> **SUPPLIED DATA**
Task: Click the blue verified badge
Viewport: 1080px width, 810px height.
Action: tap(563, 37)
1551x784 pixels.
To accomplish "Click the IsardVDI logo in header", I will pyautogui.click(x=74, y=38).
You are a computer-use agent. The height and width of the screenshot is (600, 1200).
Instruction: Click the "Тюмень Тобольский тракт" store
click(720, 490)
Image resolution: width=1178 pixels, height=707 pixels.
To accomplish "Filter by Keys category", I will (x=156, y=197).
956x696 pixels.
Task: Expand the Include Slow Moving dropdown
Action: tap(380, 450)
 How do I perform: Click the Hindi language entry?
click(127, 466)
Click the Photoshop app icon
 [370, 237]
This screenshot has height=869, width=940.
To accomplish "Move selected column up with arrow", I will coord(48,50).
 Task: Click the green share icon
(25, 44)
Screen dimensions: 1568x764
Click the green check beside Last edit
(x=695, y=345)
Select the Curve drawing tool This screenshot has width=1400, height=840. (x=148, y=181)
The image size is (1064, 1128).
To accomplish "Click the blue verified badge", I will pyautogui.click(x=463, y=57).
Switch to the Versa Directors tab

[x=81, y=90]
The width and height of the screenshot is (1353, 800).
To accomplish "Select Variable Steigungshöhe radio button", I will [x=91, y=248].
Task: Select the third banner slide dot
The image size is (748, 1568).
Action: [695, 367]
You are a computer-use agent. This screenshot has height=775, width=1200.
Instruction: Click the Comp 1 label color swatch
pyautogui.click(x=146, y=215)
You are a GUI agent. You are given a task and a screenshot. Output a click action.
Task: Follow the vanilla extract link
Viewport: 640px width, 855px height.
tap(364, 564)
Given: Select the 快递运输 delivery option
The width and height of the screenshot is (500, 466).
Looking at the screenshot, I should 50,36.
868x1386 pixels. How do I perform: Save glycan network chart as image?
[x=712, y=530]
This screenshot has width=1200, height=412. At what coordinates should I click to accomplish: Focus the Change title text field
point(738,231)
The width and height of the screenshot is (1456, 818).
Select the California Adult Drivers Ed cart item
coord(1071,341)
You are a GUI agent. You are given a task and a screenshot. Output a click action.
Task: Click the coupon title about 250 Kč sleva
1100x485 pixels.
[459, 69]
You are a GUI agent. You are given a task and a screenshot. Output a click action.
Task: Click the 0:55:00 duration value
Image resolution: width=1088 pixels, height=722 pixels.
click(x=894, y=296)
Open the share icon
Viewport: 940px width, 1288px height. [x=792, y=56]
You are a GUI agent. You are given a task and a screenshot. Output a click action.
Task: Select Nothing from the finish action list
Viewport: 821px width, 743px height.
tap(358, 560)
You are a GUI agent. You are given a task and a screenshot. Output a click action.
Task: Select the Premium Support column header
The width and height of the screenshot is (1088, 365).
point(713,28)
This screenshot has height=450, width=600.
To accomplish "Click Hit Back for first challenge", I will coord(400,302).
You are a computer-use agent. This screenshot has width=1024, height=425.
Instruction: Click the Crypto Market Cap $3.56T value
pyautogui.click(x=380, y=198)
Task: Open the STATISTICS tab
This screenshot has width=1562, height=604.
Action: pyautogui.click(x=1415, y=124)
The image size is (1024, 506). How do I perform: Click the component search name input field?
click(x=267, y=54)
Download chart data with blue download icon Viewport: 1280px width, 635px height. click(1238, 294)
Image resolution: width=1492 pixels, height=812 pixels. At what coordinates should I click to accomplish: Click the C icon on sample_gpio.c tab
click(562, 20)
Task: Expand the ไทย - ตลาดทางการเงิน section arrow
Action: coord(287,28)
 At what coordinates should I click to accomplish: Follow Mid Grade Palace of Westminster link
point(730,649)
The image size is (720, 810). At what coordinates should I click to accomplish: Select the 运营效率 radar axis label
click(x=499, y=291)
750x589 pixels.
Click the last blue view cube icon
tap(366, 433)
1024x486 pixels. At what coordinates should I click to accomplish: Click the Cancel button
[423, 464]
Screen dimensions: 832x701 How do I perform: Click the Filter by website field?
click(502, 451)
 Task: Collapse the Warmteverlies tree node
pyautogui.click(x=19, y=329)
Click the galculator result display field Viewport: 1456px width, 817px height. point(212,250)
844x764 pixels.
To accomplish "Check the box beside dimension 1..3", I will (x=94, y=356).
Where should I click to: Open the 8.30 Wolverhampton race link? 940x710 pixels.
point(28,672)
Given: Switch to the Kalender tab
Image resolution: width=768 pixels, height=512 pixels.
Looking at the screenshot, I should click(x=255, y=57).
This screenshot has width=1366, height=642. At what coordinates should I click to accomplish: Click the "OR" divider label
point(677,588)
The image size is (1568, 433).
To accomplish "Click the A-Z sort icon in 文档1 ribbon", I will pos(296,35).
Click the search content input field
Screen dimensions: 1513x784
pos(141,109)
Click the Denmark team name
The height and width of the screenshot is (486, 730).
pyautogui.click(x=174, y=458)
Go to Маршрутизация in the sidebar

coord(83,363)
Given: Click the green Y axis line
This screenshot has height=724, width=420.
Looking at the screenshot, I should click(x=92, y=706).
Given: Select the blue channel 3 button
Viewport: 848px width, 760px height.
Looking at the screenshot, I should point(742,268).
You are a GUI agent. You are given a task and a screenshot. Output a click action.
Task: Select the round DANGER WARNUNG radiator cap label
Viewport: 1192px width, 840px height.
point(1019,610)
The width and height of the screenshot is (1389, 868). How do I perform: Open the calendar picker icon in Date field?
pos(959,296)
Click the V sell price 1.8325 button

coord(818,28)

> **PROMPT**
Give again exactly, and only, the lines above starting at the one with "You are a computer-use agent. The" and ending at the one with "Screen dimensions: 1568x764".

> **RESULT FOR THIS TASK**
You are a computer-use agent. The height and width of the screenshot is (600, 1200).
Instruction: Click the "Тюмень Тобольский тракт" store
click(720, 490)
Image resolution: width=1178 pixels, height=707 pixels.
To accomplish "Filter by Keys category", I will (x=156, y=197).
956x696 pixels.
Task: Expand the Include Slow Moving dropdown
Action: tap(380, 450)
 How do I perform: Click the Hindi language entry?
click(127, 466)
Click the Photoshop app icon
 [370, 237]
This screenshot has height=869, width=940.
To accomplish "Move selected column up with arrow", I will coord(48,50).
 Task: Click the green share icon
(25, 44)
Screen dimensions: 1568x764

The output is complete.